Entries supplied
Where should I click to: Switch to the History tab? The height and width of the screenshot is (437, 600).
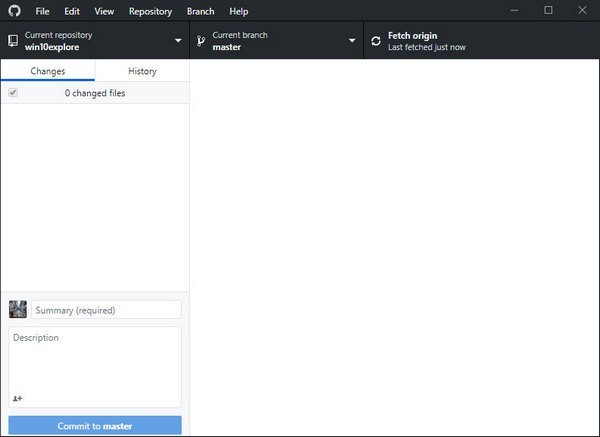coord(142,71)
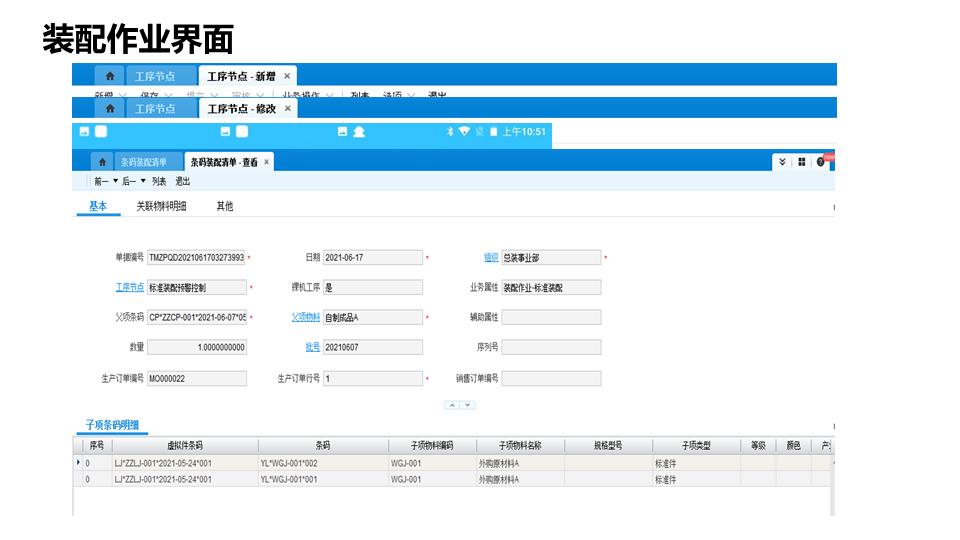The image size is (960, 540).
Task: Click the 日期 input field
Action: [372, 258]
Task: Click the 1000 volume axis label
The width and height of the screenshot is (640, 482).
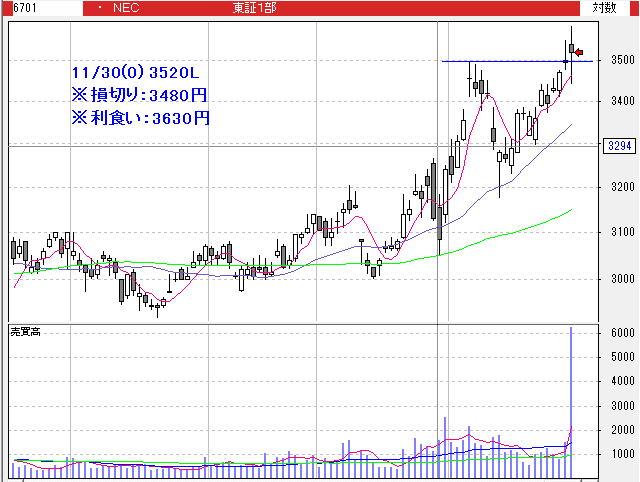Action: coord(623,454)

Your goal
Leaving out the pictures, repeat the data above exactly.

Finished exercise
Where should I click to: Switch to the History tab? The height and width of the screenshot is (437, 600).
coord(142,71)
The image size is (960, 540).
Task: Click the 日期 input field
Action: [372, 258]
Task: Click the 1000 volume axis label
The width and height of the screenshot is (640, 482).
Action: coord(623,454)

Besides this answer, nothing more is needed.